Collected data entries:
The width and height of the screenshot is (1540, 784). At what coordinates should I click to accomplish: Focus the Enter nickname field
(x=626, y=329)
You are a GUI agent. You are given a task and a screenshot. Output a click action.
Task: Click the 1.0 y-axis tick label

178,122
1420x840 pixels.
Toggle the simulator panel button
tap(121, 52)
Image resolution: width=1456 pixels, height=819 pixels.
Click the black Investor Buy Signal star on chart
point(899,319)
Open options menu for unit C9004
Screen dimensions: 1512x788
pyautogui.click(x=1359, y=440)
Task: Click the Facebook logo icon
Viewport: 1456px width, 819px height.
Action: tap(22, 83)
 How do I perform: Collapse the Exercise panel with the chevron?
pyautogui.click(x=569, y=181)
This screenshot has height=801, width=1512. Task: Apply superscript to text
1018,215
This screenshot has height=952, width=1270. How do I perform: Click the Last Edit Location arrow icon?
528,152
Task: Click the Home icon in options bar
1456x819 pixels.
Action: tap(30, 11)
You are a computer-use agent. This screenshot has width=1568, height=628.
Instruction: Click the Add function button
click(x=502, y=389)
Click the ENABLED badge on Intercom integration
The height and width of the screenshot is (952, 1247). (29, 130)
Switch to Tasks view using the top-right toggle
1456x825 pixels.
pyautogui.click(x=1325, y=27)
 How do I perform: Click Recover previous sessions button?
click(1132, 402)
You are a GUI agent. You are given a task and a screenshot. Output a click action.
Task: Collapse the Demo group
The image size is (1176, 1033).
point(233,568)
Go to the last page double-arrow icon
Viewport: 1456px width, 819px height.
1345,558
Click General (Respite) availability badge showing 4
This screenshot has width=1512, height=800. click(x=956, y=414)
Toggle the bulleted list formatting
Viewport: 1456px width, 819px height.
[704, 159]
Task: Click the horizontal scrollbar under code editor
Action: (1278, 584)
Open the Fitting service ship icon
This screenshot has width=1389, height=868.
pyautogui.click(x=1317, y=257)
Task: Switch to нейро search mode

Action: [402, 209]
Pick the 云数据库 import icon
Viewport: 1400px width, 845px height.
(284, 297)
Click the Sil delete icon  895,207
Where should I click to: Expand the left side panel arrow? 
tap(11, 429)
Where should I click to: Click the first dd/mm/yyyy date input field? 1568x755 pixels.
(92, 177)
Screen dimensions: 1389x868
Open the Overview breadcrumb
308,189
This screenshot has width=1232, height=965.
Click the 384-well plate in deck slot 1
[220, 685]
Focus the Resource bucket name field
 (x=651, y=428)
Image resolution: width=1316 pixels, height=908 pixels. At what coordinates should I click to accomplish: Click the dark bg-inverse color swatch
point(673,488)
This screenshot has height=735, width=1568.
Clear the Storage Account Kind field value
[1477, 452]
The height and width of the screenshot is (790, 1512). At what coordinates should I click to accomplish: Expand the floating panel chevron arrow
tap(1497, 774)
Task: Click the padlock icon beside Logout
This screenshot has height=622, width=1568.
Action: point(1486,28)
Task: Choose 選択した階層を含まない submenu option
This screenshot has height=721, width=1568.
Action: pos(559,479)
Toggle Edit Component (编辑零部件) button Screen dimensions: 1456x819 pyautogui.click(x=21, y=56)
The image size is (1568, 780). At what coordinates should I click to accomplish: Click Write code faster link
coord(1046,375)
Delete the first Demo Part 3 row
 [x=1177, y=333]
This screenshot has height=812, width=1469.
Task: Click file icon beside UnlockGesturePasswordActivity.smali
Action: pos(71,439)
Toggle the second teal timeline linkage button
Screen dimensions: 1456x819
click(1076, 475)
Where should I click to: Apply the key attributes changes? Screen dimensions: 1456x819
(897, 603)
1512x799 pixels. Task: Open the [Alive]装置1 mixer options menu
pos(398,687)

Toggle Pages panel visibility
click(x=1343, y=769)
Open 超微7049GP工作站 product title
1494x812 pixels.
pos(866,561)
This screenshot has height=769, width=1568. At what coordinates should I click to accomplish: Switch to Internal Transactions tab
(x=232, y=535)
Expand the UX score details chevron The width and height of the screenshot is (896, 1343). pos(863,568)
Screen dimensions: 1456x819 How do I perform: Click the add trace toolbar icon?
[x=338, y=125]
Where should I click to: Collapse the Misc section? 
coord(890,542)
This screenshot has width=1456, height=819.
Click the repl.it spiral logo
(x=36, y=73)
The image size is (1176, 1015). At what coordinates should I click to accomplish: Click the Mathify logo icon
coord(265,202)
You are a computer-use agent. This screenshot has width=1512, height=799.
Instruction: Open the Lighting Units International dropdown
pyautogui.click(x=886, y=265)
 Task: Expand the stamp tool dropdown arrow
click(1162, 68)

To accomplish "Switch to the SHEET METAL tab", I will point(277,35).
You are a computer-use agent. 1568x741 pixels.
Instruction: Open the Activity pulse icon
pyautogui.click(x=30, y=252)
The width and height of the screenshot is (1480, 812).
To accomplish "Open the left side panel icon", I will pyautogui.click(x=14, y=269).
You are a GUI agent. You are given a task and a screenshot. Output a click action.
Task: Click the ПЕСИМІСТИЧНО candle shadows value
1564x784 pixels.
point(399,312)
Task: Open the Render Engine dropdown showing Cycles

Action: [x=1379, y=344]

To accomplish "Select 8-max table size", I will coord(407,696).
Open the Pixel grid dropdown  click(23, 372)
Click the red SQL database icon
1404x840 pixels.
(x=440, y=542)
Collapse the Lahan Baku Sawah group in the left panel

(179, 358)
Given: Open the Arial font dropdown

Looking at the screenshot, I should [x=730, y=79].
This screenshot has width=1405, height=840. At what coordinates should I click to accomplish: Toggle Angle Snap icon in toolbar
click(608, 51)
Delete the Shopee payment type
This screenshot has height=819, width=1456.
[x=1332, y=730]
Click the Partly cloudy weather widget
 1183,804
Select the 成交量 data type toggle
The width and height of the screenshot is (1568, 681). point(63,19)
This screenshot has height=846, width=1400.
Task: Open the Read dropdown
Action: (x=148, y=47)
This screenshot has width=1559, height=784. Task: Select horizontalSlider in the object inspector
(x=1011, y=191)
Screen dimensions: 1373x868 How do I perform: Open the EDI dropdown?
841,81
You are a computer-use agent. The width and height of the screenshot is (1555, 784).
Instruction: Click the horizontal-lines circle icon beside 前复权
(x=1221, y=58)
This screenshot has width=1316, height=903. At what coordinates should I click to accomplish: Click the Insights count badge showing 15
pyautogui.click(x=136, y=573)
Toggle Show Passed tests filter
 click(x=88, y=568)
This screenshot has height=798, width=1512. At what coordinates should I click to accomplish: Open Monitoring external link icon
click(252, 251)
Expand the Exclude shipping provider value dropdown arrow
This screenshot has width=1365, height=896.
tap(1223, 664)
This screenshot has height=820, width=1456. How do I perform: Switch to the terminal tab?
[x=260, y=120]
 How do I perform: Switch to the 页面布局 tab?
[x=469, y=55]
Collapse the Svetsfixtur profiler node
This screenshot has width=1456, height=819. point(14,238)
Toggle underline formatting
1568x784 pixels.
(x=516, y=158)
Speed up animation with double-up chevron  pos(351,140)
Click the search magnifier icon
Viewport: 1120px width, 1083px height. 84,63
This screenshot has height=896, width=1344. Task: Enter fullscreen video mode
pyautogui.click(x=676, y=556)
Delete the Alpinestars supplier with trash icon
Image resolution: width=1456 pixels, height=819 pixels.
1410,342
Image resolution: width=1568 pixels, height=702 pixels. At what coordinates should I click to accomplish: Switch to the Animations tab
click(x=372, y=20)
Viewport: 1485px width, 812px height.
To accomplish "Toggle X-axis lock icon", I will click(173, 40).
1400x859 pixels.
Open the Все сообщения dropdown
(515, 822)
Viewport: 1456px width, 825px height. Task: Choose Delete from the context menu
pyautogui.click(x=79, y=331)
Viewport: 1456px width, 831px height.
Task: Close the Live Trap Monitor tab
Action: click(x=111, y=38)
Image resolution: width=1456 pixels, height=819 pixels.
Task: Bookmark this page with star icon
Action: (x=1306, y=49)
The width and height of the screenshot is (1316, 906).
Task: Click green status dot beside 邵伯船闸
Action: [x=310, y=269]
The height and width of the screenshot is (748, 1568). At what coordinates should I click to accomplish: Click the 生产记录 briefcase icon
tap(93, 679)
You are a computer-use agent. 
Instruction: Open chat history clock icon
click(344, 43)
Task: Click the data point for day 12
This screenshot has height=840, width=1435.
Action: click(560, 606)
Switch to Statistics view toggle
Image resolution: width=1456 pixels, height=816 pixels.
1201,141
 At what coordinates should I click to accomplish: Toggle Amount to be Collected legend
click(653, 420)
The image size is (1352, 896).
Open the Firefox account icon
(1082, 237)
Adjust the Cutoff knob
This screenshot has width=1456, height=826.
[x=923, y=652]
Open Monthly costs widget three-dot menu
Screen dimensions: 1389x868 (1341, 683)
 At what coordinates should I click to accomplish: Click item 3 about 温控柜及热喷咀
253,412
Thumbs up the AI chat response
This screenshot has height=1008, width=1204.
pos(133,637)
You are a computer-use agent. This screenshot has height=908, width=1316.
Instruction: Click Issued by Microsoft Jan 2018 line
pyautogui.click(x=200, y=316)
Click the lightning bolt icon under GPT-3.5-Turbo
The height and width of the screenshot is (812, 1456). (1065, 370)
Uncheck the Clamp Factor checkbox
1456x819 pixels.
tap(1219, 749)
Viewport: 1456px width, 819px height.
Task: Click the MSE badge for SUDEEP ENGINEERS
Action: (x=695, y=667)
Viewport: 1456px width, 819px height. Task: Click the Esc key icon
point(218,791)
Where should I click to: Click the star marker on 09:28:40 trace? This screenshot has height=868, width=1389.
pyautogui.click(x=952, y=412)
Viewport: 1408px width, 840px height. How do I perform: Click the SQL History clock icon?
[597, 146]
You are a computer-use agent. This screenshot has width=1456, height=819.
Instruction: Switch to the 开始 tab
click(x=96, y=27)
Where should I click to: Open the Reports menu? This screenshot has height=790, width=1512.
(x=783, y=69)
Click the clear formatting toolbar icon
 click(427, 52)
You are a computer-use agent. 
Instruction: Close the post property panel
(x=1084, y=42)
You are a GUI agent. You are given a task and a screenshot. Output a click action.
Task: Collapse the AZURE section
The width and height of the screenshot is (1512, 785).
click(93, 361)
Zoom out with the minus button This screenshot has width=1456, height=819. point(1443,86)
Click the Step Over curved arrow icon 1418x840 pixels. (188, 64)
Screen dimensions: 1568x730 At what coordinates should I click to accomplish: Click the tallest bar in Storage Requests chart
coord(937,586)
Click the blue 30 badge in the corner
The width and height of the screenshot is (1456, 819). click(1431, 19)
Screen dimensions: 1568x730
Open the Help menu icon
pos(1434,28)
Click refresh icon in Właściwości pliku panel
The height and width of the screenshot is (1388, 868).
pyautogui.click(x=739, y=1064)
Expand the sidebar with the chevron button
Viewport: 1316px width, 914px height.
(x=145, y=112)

## TASK DIRECTIONS
Repeat exactly, and only, the lines from the line containing "Task: Collapse the AZURE section" through the last line of the records above, both included.

## ANSWER BOX
Task: Collapse the AZURE section
The width and height of the screenshot is (1512, 785).
click(93, 361)
Zoom out with the minus button This screenshot has width=1456, height=819. point(1443,86)
Click the Step Over curved arrow icon 1418x840 pixels. (188, 64)
Screen dimensions: 1568x730 At what coordinates should I click to accomplish: Click the tallest bar in Storage Requests chart
coord(937,586)
Click the blue 30 badge in the corner
The width and height of the screenshot is (1456, 819). click(1431, 19)
Screen dimensions: 1568x730
Open the Help menu icon
pos(1434,28)
Click refresh icon in Właściwości pliku panel
The height and width of the screenshot is (1388, 868).
pyautogui.click(x=739, y=1064)
Expand the sidebar with the chevron button
Viewport: 1316px width, 914px height.
(x=145, y=112)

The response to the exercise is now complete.